When to remove frost-damaged foliage 
The best time to remove frost-damaged foliage is after February 15th, the average last day of frost in the Phoenix area. That date can vary slightly for other cities. As February 15th approaches, watch the weather forecast for late freeze warnings. If the forecast is too cold, wait until temperatures rise. Try to finish pruning no later than mid-March so juvenile growth can get established before hot temperatures arrive.
How to remove frost-damaged foliage
When you are ready to prune, start by doing a scratch test with a small knife or your fingernail on the smallest twigs and branches to determine the extent of the frost damage. The cambium just below the bark should reveal a bright green color on healthy wood. If the scratch test reveals brown or black tissue, the wood is dead. Continue your scratch test on larger wood until you find the
transition zone where green wood starts. You can prune just below that point.
If you wait until new growth emerges to find out the extent of frost damage, it is harder to remove the dead foliage without damaging the new juvenile growth. It is especially difficult to extricate hard dead branches on trees like citrus that have especially tender, weakly attached new shoots. By removing dead branches earlier, full sunlight can reach the plant interior and new foliage will emerge without interference. Earlier pruning also gives new foliage maximum time to get established and harden off before hot temperatures arrive.
Plant response and restorative pruning
All trees and shrubs respond differently to frost damage. Some are frost-hardy and don’t suffer damage. Others have minor tip die-back. Some lose small branches, some major limbs. Some die right to the ground but their root systems are still alive.

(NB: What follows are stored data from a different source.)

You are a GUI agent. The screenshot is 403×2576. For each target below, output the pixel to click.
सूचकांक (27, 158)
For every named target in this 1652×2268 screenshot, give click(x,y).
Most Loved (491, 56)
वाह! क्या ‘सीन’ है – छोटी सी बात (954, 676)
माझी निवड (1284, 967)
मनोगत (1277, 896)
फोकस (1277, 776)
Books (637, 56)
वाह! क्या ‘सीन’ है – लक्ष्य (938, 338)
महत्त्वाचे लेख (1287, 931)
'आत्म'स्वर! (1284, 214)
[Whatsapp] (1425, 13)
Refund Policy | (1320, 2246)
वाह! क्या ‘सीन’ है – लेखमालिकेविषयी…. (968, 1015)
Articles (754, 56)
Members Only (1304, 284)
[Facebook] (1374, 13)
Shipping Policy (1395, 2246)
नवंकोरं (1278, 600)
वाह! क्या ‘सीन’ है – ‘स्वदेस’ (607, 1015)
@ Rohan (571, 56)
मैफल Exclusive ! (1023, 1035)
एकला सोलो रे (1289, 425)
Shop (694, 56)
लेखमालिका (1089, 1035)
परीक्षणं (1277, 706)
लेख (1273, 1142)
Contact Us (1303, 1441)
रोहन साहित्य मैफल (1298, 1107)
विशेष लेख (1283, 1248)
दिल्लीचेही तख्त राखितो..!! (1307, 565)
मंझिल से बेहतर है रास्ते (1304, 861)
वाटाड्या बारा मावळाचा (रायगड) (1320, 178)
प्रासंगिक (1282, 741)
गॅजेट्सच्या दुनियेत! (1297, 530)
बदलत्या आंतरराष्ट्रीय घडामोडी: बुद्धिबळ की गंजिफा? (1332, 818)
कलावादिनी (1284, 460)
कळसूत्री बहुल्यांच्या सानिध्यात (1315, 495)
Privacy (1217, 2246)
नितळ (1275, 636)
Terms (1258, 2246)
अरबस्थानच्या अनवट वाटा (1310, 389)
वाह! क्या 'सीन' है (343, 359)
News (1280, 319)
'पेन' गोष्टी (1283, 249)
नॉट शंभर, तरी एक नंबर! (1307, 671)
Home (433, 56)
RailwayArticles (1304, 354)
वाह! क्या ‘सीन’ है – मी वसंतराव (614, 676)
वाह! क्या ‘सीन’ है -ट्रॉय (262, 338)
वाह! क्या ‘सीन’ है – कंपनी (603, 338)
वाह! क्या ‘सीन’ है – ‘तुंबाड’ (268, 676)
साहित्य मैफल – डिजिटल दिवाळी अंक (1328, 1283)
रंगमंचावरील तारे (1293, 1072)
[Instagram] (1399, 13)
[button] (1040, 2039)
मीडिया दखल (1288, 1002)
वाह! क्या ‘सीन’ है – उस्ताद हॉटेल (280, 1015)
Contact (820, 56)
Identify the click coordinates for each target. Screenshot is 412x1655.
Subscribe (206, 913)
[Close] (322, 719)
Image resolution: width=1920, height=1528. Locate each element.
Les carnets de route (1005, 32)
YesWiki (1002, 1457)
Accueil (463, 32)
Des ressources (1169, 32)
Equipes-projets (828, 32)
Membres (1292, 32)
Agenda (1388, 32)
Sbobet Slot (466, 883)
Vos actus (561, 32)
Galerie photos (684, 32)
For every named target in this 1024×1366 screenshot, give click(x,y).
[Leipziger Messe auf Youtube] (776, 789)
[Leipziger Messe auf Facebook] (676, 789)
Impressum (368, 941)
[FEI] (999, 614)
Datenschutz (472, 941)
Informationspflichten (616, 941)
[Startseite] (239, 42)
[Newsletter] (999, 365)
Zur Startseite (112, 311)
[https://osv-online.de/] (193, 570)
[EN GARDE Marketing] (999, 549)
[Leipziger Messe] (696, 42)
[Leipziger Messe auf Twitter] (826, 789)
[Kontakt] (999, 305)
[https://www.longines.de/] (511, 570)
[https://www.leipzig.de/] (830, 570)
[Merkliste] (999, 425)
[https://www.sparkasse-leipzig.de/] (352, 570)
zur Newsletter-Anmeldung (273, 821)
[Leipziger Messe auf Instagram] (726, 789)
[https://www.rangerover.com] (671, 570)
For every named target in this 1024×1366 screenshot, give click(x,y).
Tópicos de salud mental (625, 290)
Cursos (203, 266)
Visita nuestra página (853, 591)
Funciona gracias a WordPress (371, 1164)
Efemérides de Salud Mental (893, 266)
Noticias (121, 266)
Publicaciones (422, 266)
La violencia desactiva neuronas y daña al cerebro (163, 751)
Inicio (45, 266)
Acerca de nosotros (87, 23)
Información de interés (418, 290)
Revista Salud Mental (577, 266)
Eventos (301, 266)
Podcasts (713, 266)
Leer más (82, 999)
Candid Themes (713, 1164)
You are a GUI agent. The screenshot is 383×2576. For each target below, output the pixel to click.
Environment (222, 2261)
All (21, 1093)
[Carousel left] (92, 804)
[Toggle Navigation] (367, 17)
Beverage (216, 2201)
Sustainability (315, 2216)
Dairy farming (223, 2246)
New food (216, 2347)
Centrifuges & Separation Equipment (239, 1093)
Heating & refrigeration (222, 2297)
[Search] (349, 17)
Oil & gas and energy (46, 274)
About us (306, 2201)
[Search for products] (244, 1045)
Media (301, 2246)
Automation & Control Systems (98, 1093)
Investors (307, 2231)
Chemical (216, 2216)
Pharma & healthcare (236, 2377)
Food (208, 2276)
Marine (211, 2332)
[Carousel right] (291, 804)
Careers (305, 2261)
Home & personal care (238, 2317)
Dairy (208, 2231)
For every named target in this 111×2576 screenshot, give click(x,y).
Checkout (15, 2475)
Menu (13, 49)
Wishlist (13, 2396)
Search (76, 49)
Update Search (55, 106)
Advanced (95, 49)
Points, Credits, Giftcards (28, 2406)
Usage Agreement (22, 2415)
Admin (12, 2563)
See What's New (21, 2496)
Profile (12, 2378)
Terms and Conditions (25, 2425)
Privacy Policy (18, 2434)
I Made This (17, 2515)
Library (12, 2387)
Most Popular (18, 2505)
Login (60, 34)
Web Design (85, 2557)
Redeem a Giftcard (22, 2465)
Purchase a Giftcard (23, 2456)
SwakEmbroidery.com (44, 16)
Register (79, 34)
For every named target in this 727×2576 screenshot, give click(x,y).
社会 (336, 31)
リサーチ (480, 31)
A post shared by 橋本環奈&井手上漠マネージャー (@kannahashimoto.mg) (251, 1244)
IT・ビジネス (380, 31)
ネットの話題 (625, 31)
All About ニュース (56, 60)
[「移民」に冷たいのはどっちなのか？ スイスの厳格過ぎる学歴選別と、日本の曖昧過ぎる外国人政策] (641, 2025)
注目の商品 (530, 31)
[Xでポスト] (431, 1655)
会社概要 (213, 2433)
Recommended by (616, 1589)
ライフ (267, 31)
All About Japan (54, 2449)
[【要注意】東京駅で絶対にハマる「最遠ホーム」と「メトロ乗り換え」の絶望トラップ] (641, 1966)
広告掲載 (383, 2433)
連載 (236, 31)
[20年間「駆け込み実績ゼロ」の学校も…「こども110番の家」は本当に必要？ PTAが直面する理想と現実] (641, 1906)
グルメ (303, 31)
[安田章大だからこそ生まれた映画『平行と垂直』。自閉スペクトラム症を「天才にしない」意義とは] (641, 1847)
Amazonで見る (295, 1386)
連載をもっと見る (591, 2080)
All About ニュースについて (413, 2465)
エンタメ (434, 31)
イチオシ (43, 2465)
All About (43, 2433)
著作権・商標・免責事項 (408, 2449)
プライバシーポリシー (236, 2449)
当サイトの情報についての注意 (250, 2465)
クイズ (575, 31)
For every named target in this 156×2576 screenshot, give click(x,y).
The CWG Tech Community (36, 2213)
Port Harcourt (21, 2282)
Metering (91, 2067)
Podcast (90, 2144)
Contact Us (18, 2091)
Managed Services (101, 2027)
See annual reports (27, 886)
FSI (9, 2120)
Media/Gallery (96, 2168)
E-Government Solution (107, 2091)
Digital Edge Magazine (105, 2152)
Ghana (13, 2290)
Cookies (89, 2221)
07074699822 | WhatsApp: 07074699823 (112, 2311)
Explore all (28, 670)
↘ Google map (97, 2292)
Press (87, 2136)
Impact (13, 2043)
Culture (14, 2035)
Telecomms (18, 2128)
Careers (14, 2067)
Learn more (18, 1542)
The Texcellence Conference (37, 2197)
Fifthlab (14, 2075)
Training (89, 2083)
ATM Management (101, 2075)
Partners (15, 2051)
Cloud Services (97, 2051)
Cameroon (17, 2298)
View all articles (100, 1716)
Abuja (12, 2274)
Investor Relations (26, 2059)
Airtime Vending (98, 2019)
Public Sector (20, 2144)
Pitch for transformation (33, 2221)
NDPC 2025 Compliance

Regardless of how much damage occurs above ground, undamaged root systems can remain healthy and are ready to produce new foliage. To equalize the normal root to shoot ratio, a riot of new growth emerges. Clumps of vigorous, upright and disorganized shoots grow from cut branch ends as well as along stems and even trunk wood. These random and unattractive branches lack normal density and can be a challenge to prune. But these clumps of foliage help protect plants from too much sun and are a key to survival. They replace essential photosynthetic leaf surface needed for production of sugars and starches, the energy resources plants need for growth, reproduction and defense.
So the goal at first is plant recovery. Restoration of plant growth habit is important but should wait until foliage is full and plant energy reserves are restored. For the first few months, the best practice is to allow plants to go wild. For the first six months to a year, limit pruning to minor shaping of exterior branches. After that, begin to thin out the crowded branches that emerged from cut branch ends. When restoring these clusters, leave branches with the strongest attachment to their host stem and that grow in a favorable direction.
It may take more than one season but with patience, restoration pruning can return plants to their beautiful pre-frost condition.